Repeat the records exactly. Every line must match.

__Records contained in a dataset__.
[Start of Attachment]

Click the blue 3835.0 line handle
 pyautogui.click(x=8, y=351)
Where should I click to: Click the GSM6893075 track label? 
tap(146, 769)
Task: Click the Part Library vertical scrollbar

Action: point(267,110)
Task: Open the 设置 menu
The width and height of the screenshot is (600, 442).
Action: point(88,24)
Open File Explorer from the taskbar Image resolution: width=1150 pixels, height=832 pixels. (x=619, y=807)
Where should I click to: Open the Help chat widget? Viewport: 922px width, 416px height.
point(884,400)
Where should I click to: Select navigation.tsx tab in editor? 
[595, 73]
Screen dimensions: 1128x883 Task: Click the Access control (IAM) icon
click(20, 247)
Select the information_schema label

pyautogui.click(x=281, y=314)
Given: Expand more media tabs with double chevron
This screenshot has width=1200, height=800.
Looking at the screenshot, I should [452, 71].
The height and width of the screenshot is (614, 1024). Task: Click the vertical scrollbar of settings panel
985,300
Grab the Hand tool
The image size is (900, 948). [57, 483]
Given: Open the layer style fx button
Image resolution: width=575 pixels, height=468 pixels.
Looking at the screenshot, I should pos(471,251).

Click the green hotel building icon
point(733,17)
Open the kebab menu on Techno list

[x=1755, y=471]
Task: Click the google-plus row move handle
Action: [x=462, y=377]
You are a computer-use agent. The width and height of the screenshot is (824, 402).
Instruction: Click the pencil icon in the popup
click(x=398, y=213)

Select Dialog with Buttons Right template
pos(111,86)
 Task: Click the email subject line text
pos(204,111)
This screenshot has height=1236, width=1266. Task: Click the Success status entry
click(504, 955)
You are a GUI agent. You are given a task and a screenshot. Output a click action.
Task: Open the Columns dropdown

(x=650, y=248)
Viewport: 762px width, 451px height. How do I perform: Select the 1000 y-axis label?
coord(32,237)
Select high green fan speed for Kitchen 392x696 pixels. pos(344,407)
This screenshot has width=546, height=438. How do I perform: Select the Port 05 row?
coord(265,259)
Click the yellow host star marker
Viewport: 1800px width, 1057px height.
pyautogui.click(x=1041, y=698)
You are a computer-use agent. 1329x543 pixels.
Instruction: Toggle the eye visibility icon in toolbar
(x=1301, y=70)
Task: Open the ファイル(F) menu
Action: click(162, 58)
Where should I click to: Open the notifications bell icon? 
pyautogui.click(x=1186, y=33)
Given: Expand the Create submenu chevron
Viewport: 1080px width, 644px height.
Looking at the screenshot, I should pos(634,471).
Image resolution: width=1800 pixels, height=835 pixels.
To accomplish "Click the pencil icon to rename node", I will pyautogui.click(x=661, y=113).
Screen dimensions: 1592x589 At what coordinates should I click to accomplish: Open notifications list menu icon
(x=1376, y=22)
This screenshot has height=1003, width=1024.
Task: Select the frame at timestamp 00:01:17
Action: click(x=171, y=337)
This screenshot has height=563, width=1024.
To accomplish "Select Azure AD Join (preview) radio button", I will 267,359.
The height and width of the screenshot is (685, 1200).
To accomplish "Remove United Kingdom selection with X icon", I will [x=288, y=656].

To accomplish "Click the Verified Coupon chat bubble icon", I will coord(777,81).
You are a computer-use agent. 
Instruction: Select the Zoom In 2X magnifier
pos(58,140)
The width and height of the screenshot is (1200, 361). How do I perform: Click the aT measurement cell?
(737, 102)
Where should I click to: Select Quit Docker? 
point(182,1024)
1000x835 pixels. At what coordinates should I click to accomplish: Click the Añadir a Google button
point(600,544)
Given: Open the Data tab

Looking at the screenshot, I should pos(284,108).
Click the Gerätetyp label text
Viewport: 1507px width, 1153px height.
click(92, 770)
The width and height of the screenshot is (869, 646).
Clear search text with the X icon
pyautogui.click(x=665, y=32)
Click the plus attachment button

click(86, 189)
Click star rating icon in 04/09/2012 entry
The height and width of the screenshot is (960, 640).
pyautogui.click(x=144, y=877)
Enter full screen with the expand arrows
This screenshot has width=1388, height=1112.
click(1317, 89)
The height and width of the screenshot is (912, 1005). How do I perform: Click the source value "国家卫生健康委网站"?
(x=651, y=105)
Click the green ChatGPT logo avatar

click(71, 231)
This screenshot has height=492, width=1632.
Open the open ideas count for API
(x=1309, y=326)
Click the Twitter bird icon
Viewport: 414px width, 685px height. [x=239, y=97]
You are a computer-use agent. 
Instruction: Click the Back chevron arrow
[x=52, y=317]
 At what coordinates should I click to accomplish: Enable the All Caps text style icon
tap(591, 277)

[End of Attachment]

__Completed task__.
Click the blue 3835.0 line handle
 pyautogui.click(x=8, y=351)
Where should I click to: Click the GSM6893075 track label? 
tap(146, 769)
Task: Click the Part Library vertical scrollbar

Action: point(267,110)
Task: Open the 设置 menu
The width and height of the screenshot is (600, 442).
Action: point(88,24)
Open File Explorer from the taskbar Image resolution: width=1150 pixels, height=832 pixels. (x=619, y=807)
Where should I click to: Open the Help chat widget? Viewport: 922px width, 416px height.
point(884,400)
Where should I click to: Select navigation.tsx tab in editor? 
[595, 73]
Screen dimensions: 1128x883 Task: Click the Access control (IAM) icon
click(20, 247)
Select the information_schema label

pyautogui.click(x=281, y=314)
Given: Expand more media tabs with double chevron
This screenshot has width=1200, height=800.
Looking at the screenshot, I should [452, 71].
The height and width of the screenshot is (614, 1024). Task: Click the vertical scrollbar of settings panel
985,300
Grab the Hand tool
The image size is (900, 948). [57, 483]
Given: Open the layer style fx button
Image resolution: width=575 pixels, height=468 pixels.
Looking at the screenshot, I should pos(471,251).

Click the green hotel building icon
point(733,17)
Open the kebab menu on Techno list

[x=1755, y=471]
Task: Click the google-plus row move handle
Action: [x=462, y=377]
You are a computer-use agent. The width and height of the screenshot is (824, 402).
Instruction: Click the pencil icon in the popup
click(x=398, y=213)

Select Dialog with Buttons Right template
pos(111,86)
 Task: Click the email subject line text
pos(204,111)
This screenshot has height=1236, width=1266. Task: Click the Success status entry
click(504, 955)
You are a GUI agent. You are given a task and a screenshot. Output a click action.
Task: Open the Columns dropdown

(x=650, y=248)
Viewport: 762px width, 451px height. How do I perform: Select the 1000 y-axis label?
coord(32,237)
Select high green fan speed for Kitchen 392x696 pixels. pos(344,407)
This screenshot has width=546, height=438. How do I perform: Select the Port 05 row?
coord(265,259)
Click the yellow host star marker
Viewport: 1800px width, 1057px height.
pyautogui.click(x=1041, y=698)
You are a computer-use agent. 1329x543 pixels.
Instruction: Toggle the eye visibility icon in toolbar
(x=1301, y=70)
Task: Open the ファイル(F) menu
Action: click(162, 58)
Where should I click to: Open the notifications bell icon? 
pyautogui.click(x=1186, y=33)
Given: Expand the Create submenu chevron
Viewport: 1080px width, 644px height.
Looking at the screenshot, I should pos(634,471).
Image resolution: width=1800 pixels, height=835 pixels.
To accomplish "Click the pencil icon to rename node", I will pyautogui.click(x=661, y=113).
Screen dimensions: 1592x589 At what coordinates should I click to accomplish: Open notifications list menu icon
(x=1376, y=22)
This screenshot has height=1003, width=1024.
Task: Select the frame at timestamp 00:01:17
Action: click(x=171, y=337)
This screenshot has height=563, width=1024.
To accomplish "Select Azure AD Join (preview) radio button", I will 267,359.
The height and width of the screenshot is (685, 1200).
To accomplish "Remove United Kingdom selection with X icon", I will [x=288, y=656].

To accomplish "Click the Verified Coupon chat bubble icon", I will coord(777,81).
You are a computer-use agent. 
Instruction: Select the Zoom In 2X magnifier
pos(58,140)
The width and height of the screenshot is (1200, 361). How do I perform: Click the aT measurement cell?
(737, 102)
Where should I click to: Select Quit Docker? 
point(182,1024)
1000x835 pixels. At what coordinates should I click to accomplish: Click the Añadir a Google button
point(600,544)
Given: Open the Data tab

Looking at the screenshot, I should pos(284,108).
Click the Gerätetyp label text
Viewport: 1507px width, 1153px height.
click(92, 770)
The width and height of the screenshot is (869, 646).
Clear search text with the X icon
pyautogui.click(x=665, y=32)
Click the plus attachment button

click(86, 189)
Click star rating icon in 04/09/2012 entry
The height and width of the screenshot is (960, 640).
pyautogui.click(x=144, y=877)
Enter full screen with the expand arrows
This screenshot has width=1388, height=1112.
click(1317, 89)
The height and width of the screenshot is (912, 1005). How do I perform: Click the source value "国家卫生健康委网站"?
(x=651, y=105)
Click the green ChatGPT logo avatar

click(71, 231)
This screenshot has height=492, width=1632.
Open the open ideas count for API
(x=1309, y=326)
Click the Twitter bird icon
Viewport: 414px width, 685px height. [x=239, y=97]
You are a computer-use agent. 
Instruction: Click the Back chevron arrow
[x=52, y=317]
 At what coordinates should I click to accomplish: Enable the All Caps text style icon
tap(591, 277)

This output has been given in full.